The gap created is then closed and held rigidly with a strong plate. This has exactly the same effect on correcting the alignment of the bones but the closure of the wedge provides much greater stability after surgery.
The two faces of bone that meet together are fixed by the plate but heal together after surgery, becoming one intact bone.
The success of any surgery depends partly on how well you, the patient, prepare for surgery and how well you rehabilitate afterwards.
The video on the right shows the typical level of recovery after 6 weeks.
You can do several key things to help ensure your surgery and your recovery after osteotomy goes just as well.
After you have had all your imaging done and you are given a date for surgery it is important to follow the pre-surgery advice:
- If you smoke, you must stop at least two weeks before the operation. You must then not smoke for at least 3 months.
Why? The toxins in smoke change the way blood flows through the bones and this can have a very negative effect on healing. If you smoke, you are more at risk of infection, poor healing and other complications.
- Follow instructions on how to take any medication in the week before your surgery, the day of surgery and the first few days afterwards. This is particularly important if you are taking drugs to prevent stroke (such as warfarin or dabigatran).
Why? These drugs inhibit blood clotting and you may need to stop taking them under supervision from your surgeon to avoid bleeding during surgery.
- Follow instructions about fasting and drinking the day before the operation and on the morning of surgery.
Why? An osteotomy is always performed under a general anaesthetic and you need to have an empty stomach so that you do not vomit.
- Think about using a muscle stimulator to improve your muscle bulk and function prior to surgery. This can be continued for 8-12 weeks after your operation.
Why? The stronger and bulkier your muscles are, the faster your bones will heal and the more mobile you will be during your recovery.
Your surgeon will also advise you about the level of activity you can safely do while you are waiting for surgery.

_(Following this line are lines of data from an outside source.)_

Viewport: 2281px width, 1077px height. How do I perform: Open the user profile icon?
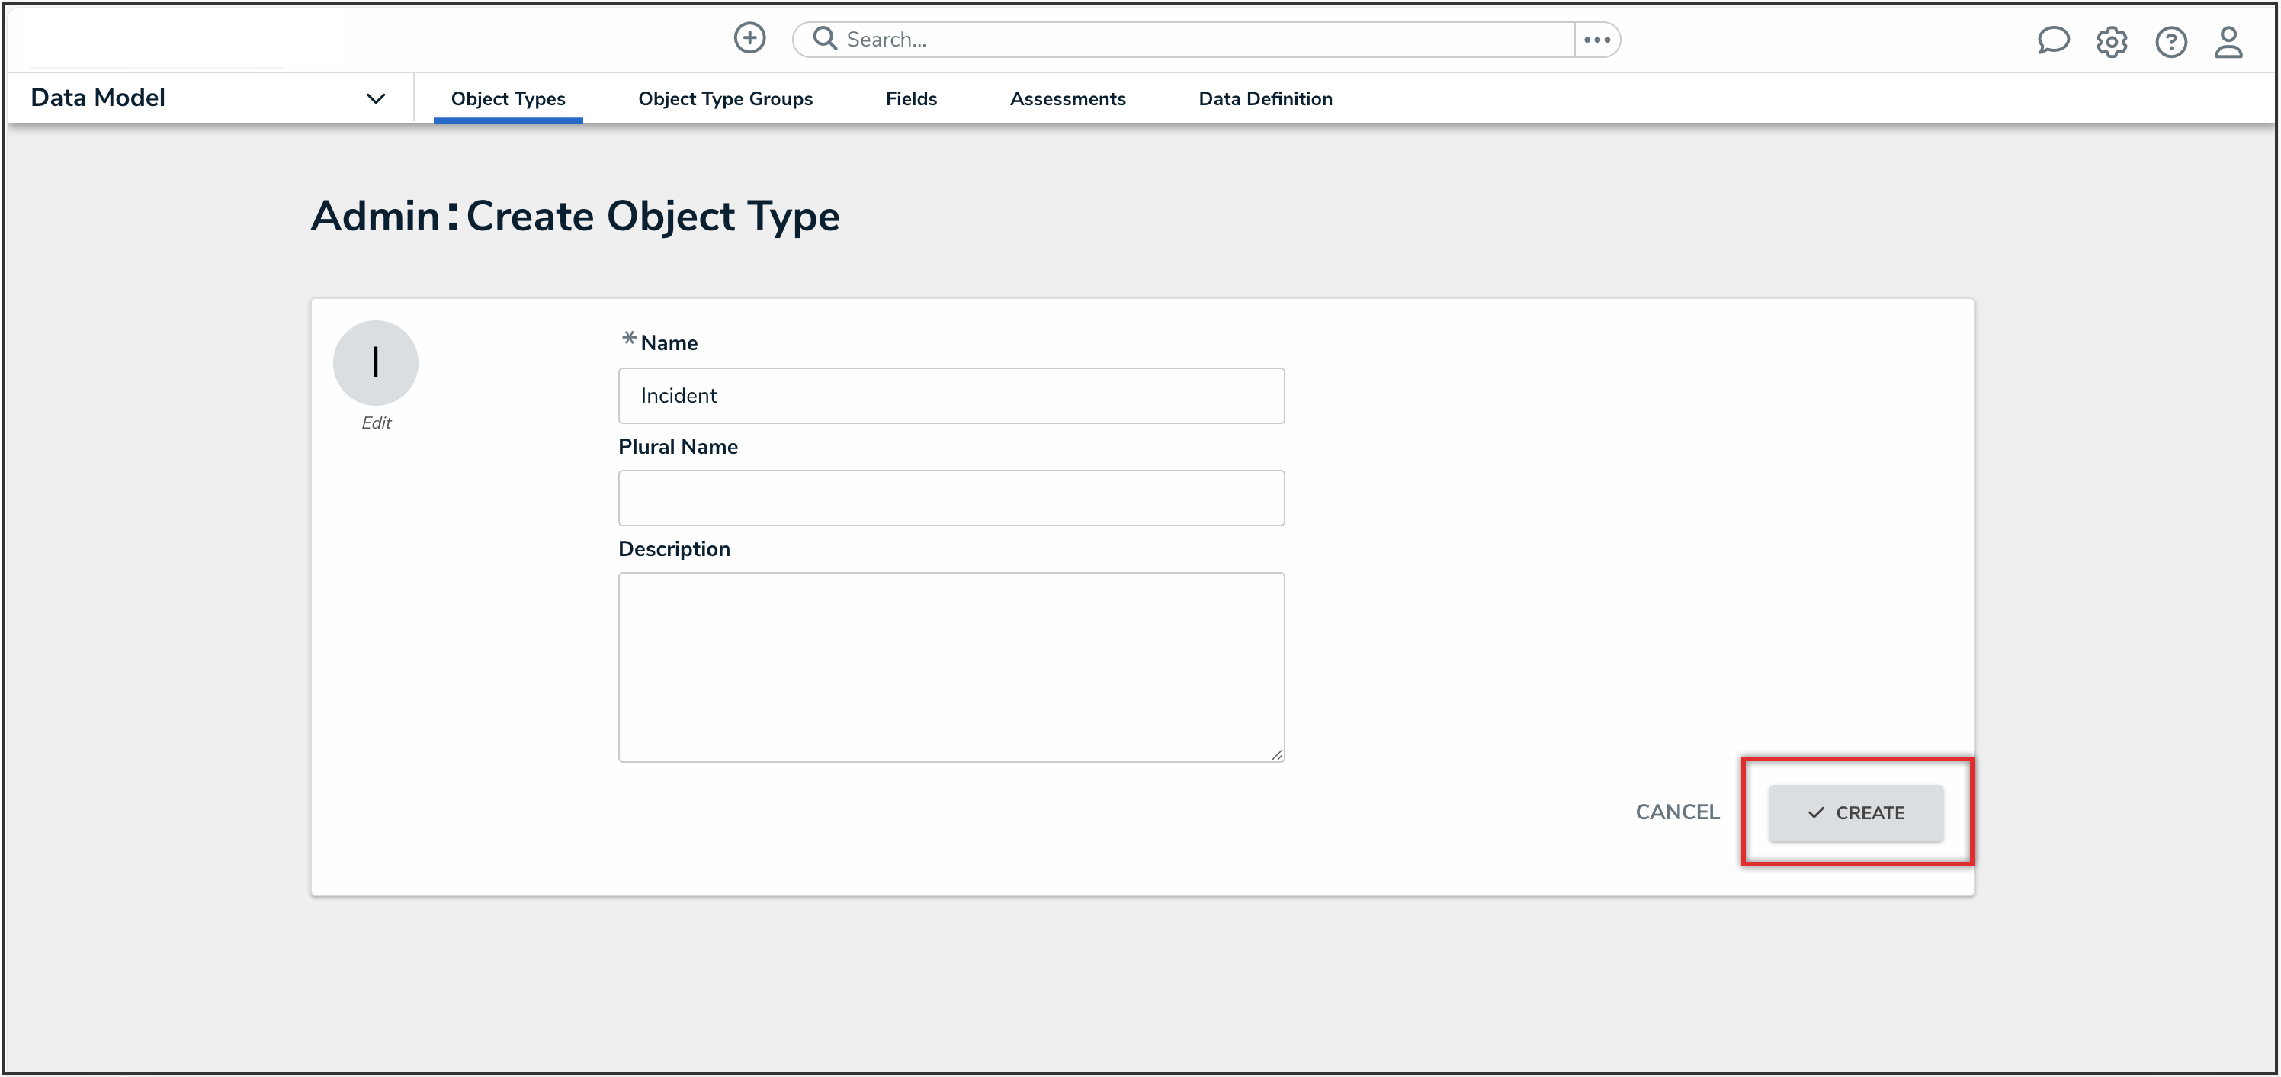(x=2228, y=42)
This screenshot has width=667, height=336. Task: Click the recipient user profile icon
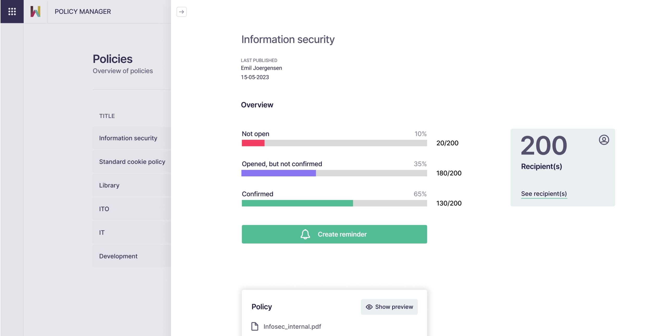pos(604,140)
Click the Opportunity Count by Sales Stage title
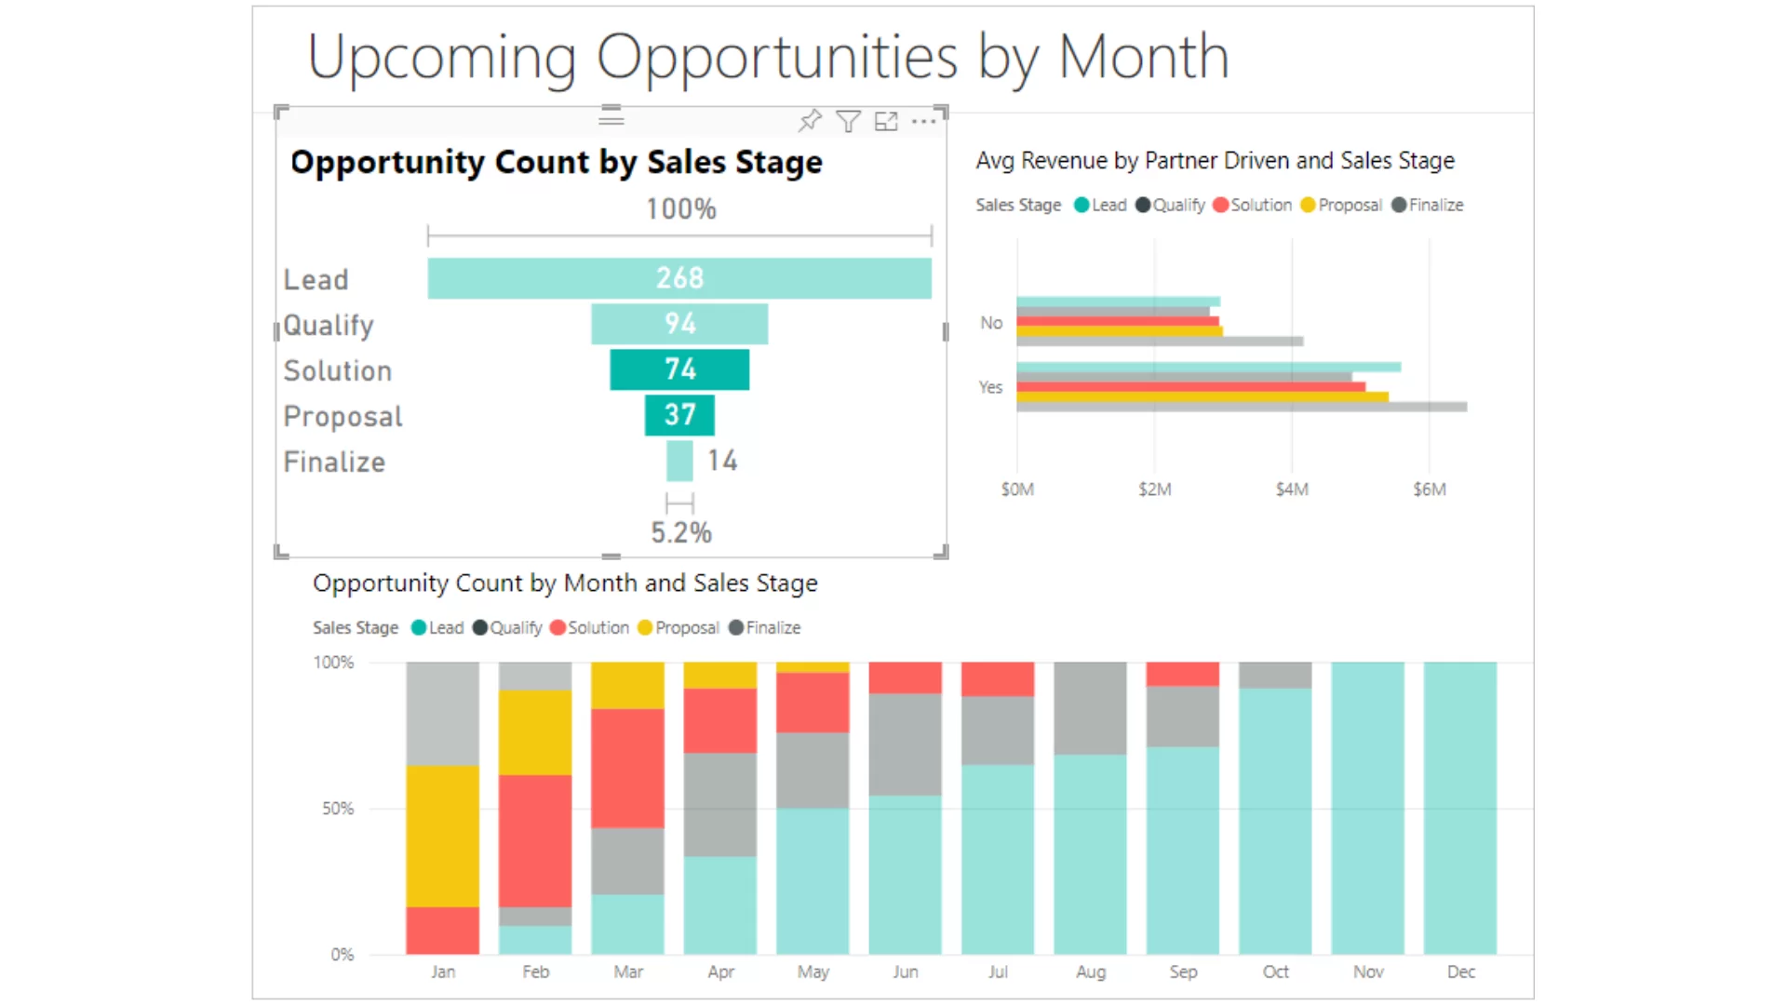 [x=557, y=162]
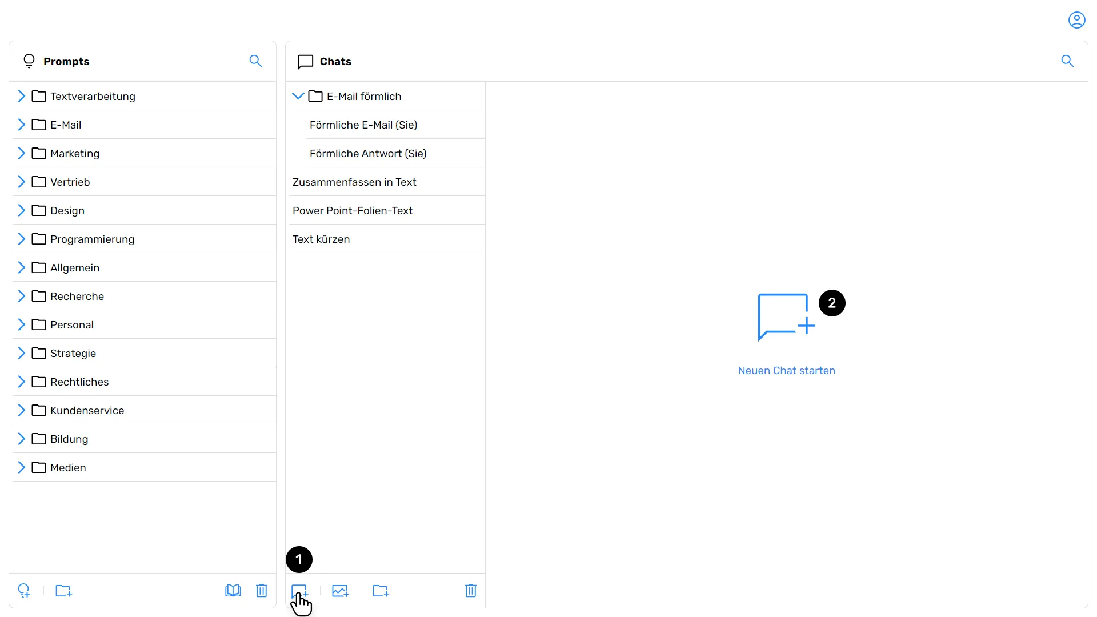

At the end of your surgery, your surgeon will introduce a large amount of local anaesthetic into your knee joint and into the tissues surrounding the osteotomy site to relieve pain as soon as you wake up.
Once you have come round from the anaesthetic you will be encouraged to become mobile within a few hours. This will help get your blood flowing and will lower the risk of deep vein thrombosis.
It will also ease any stiffness. Mobility after any form of surgery is beneficial but after a high tibial osteotomy, it is important that you start moving your knee joint from day one.
You will be given pain relief as you need it in the first 48 hours. Once you return home over-the-counter pain relief should help you through the next few days. Its important to avoid anti-inflammatory tablets after osteotomy surgery.
If you have had a femoral osteotomy, you will need to use crutches and perhaps wear a knee brace for four-six weeks. This will protect your knee until the bone has healed.
Complications occur after an osteotomy in a small minority of patients. However, it is important to know what to worry about and when to contact your surgeon or hospital:
If you experience worsening pain in your knee joint that lasts more than a few days.
- If you experience worsening pain in your knee joint that lasts more than a few days.
- If you develop a fever with a temperature and feel unwell. This could be a sign of infection.
- If the knee joint becomes very swollen or hot or the wound starts to bleed or ooze.
- If you have severe discomfort in your lower leg – this could be a sign of a deep vein thrombosis.
- You will be given crutches and a knee brace as necessary and instructions on when and how to use them.
- You must not drive for 4-6 weeks after surgery.
- You will need to do gentle activity but nothing strenuous for the first six weeks.
- After that you can build up back to your previous level of activity and fitness.